The teratogenic orthobunyavirus Schmallenberg virus (SBV) is transmitted between its mammalian hosts by Culicoides biting midges. The genome of circulating SBV, i.e., variants present in viremic ruminants or insect vectors, is very stable, while variants found in malformed ruminant fetuses display a high genetic variability. It was suggested that fetal infection provides an environment that favors viral mutations that enable immune escape in the unborn but at the cost of limiting the ability of the virus to spread further. To investigate infection and dissemination rates of different SBV variants in the insect vectors, we fed laboratory-reared Culicoides sonorensis with blood containing the prototype strain BH80/11-4 from a viremic cow or strain D281/12, which was isolated from the brain of a sheep fetus and harbors multiple mutations in all three genome segments. Furthermore, virus variants lacking NSs, NSm, or both non-structural proteins were included.

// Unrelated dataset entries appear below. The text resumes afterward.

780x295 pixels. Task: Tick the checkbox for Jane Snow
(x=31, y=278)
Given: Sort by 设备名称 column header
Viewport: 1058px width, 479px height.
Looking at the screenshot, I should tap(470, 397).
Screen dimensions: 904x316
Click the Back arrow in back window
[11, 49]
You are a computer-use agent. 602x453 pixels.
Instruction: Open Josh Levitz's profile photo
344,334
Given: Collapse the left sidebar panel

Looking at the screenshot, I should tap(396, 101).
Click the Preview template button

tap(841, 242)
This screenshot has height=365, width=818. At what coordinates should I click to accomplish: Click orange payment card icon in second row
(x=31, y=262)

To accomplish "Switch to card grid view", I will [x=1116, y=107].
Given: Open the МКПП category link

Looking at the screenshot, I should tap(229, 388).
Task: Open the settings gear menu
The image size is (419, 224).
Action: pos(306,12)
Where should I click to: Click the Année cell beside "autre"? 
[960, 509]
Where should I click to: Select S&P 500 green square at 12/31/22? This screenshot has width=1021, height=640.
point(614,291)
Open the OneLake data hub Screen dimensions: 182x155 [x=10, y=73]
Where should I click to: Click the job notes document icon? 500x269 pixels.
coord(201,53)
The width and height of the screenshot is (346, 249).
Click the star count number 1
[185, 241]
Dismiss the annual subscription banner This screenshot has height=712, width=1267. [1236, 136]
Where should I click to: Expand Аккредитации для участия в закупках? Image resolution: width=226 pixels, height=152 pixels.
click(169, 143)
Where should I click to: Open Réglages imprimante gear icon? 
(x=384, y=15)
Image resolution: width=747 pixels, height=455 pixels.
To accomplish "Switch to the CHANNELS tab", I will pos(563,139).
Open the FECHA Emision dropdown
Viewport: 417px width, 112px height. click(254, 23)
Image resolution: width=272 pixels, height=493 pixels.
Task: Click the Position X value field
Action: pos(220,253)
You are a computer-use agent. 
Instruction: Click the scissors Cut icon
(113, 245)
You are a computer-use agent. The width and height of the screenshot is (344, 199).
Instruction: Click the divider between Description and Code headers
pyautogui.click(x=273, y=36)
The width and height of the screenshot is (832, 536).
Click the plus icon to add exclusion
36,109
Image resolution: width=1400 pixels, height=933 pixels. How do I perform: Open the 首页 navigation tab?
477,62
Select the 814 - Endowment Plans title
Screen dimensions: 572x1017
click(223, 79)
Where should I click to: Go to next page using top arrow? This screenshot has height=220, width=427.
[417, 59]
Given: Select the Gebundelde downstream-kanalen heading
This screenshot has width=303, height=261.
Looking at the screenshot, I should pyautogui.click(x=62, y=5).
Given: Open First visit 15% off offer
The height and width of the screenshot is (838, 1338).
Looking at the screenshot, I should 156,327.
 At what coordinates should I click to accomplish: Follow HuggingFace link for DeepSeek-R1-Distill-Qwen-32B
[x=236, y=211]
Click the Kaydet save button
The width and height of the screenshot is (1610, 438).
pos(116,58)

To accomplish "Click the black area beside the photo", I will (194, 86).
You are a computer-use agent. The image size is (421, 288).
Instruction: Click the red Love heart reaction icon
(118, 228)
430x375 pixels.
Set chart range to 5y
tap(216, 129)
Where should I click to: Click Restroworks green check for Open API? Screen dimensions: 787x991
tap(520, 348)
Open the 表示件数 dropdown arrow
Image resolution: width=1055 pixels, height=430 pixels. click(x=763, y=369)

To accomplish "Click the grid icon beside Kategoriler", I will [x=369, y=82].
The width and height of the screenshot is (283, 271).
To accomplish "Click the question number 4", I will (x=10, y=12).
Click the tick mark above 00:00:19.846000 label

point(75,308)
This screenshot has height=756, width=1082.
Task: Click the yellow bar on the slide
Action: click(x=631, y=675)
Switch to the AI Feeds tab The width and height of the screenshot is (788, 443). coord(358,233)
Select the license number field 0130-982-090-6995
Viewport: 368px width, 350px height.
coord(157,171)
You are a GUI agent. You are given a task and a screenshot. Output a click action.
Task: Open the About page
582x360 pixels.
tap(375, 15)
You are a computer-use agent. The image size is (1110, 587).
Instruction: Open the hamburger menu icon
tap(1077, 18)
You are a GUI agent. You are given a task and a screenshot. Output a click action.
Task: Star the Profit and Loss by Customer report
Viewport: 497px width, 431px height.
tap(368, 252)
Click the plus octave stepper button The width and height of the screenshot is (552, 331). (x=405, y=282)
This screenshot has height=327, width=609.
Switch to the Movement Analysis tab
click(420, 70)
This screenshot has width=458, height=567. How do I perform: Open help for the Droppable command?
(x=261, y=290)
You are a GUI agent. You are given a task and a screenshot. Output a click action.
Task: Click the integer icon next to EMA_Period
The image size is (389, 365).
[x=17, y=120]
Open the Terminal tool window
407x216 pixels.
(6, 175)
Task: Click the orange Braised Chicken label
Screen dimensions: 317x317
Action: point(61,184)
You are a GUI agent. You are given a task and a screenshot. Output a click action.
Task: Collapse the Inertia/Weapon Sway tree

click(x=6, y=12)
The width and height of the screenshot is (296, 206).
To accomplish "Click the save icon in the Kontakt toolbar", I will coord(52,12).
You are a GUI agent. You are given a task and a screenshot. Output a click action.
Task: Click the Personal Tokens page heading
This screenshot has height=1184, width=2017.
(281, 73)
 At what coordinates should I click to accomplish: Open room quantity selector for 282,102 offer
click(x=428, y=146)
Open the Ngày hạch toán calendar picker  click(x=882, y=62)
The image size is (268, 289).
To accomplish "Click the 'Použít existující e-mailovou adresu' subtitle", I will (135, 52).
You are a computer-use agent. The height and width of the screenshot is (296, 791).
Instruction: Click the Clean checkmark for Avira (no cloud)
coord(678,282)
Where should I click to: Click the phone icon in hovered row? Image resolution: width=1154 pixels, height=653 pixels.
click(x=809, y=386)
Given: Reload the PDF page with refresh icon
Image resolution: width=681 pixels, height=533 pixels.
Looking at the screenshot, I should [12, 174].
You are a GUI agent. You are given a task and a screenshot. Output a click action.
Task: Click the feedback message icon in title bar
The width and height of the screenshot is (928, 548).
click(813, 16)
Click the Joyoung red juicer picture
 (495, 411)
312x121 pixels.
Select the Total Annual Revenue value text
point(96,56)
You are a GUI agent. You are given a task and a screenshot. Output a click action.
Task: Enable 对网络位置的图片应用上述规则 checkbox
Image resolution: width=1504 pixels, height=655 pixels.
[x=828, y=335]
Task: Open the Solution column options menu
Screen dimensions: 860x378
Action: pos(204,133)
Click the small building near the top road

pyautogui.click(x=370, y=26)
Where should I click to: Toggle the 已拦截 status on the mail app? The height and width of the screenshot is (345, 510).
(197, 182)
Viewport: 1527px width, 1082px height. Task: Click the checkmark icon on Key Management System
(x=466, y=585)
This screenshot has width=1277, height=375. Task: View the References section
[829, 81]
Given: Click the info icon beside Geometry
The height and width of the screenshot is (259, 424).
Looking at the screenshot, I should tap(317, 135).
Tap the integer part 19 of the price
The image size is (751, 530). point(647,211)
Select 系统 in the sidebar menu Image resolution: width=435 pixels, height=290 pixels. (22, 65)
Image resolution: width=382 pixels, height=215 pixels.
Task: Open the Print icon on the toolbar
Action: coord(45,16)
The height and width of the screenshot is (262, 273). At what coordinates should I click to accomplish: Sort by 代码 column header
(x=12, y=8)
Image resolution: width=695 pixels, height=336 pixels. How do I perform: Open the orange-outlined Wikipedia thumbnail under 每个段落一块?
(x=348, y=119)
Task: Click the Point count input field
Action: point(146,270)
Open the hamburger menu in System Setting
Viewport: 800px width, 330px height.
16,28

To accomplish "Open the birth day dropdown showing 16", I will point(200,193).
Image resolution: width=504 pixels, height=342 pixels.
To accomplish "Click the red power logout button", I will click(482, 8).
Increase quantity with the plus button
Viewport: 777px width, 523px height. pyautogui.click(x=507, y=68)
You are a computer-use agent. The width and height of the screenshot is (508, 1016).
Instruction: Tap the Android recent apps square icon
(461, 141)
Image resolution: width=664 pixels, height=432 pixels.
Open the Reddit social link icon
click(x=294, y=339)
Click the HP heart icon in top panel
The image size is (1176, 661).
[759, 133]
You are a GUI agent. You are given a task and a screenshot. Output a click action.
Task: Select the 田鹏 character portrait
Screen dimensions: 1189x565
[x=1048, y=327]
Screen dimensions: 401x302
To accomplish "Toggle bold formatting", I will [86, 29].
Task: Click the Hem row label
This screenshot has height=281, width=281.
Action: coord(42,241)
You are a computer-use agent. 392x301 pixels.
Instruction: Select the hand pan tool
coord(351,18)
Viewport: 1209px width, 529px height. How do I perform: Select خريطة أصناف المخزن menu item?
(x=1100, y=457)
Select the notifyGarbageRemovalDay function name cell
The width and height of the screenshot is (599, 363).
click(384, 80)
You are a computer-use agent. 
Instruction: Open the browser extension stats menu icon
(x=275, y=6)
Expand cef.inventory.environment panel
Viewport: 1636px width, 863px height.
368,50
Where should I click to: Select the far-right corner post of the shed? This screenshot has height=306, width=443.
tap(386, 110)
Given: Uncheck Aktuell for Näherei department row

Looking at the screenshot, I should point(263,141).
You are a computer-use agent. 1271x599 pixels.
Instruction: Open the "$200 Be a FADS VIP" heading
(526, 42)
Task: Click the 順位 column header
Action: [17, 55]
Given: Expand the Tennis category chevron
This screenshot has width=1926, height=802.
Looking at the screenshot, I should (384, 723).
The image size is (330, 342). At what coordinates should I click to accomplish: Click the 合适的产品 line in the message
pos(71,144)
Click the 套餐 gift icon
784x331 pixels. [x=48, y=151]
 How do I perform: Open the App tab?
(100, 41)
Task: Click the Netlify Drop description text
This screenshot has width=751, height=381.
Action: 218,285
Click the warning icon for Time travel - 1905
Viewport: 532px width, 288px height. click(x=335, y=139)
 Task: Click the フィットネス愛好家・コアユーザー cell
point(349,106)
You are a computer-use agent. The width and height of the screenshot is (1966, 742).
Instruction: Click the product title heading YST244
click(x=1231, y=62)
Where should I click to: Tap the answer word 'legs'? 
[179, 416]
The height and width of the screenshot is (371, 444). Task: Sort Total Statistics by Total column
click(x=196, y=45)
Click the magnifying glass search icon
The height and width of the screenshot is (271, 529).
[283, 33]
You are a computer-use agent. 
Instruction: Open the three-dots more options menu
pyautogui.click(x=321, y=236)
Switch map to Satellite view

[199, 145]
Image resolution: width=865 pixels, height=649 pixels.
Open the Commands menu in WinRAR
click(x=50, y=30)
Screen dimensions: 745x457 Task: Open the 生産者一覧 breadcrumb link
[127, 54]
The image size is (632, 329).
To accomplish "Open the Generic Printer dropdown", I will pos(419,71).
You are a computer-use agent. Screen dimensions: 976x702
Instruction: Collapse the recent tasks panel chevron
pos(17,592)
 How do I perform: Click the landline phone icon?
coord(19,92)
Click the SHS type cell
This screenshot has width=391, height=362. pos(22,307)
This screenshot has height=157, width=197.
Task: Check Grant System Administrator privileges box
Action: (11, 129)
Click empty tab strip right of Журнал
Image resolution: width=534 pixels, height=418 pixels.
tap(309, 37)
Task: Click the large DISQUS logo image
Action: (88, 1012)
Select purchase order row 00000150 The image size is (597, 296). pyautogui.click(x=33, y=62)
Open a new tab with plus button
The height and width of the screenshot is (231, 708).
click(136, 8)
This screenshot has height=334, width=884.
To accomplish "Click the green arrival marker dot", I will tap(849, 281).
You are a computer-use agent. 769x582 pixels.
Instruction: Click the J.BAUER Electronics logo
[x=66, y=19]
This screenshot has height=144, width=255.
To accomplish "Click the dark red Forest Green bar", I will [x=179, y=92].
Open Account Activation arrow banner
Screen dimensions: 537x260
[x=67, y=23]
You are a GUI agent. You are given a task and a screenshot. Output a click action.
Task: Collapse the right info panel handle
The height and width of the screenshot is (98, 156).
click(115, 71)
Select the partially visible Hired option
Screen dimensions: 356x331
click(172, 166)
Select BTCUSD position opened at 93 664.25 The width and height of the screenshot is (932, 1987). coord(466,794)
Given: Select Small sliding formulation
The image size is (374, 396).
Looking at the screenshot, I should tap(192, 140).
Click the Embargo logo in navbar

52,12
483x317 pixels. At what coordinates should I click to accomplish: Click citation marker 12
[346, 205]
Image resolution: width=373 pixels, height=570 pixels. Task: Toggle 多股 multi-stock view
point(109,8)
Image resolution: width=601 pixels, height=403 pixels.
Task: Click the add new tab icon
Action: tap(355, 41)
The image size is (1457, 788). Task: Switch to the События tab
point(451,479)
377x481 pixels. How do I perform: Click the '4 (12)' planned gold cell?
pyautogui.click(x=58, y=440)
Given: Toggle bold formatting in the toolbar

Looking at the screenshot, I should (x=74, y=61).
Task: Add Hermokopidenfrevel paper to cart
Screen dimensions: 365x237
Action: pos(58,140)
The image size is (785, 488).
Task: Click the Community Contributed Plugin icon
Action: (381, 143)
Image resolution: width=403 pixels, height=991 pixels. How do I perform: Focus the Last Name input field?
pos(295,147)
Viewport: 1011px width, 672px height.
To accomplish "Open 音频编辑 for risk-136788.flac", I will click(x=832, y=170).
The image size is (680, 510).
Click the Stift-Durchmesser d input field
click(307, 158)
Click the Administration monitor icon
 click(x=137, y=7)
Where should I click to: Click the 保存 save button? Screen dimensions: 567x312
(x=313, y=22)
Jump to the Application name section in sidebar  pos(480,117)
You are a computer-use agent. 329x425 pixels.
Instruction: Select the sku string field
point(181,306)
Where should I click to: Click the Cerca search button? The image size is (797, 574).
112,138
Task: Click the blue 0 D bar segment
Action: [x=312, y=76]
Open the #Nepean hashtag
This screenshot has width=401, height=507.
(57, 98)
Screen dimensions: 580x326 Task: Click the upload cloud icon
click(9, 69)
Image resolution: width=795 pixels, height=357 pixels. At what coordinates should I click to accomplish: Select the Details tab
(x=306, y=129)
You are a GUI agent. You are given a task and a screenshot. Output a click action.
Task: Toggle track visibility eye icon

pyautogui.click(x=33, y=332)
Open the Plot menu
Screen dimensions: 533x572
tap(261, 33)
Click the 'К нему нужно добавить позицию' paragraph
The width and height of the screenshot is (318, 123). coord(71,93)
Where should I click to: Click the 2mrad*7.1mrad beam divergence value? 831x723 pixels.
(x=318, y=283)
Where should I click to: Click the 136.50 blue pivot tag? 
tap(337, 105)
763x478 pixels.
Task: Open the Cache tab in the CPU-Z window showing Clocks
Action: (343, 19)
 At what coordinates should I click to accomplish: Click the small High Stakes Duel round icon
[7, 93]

Six days after feeding, virus replication was found in about 2% of the midges exposed to wild-type strain BH80/11-4. The absence of the non-structural proteins had no obvious effect on the oral susceptibility to virus infection, as after 6 days, 2.78% of the midges fed with the NSs-deletion mutant displayed viral loads higher than the respective day-0 group, 1.92% of the midges exposed to the NSm-deletion mutant, and 1.55% of midges exposed to the NSs/NSm-deletion mutant. In contrast, strain D281/12 did not replicate at all in the midges, supporting the assumption that SBV variants arising in infected fetuses are unable to enter the normal insect-mammalian host cycle.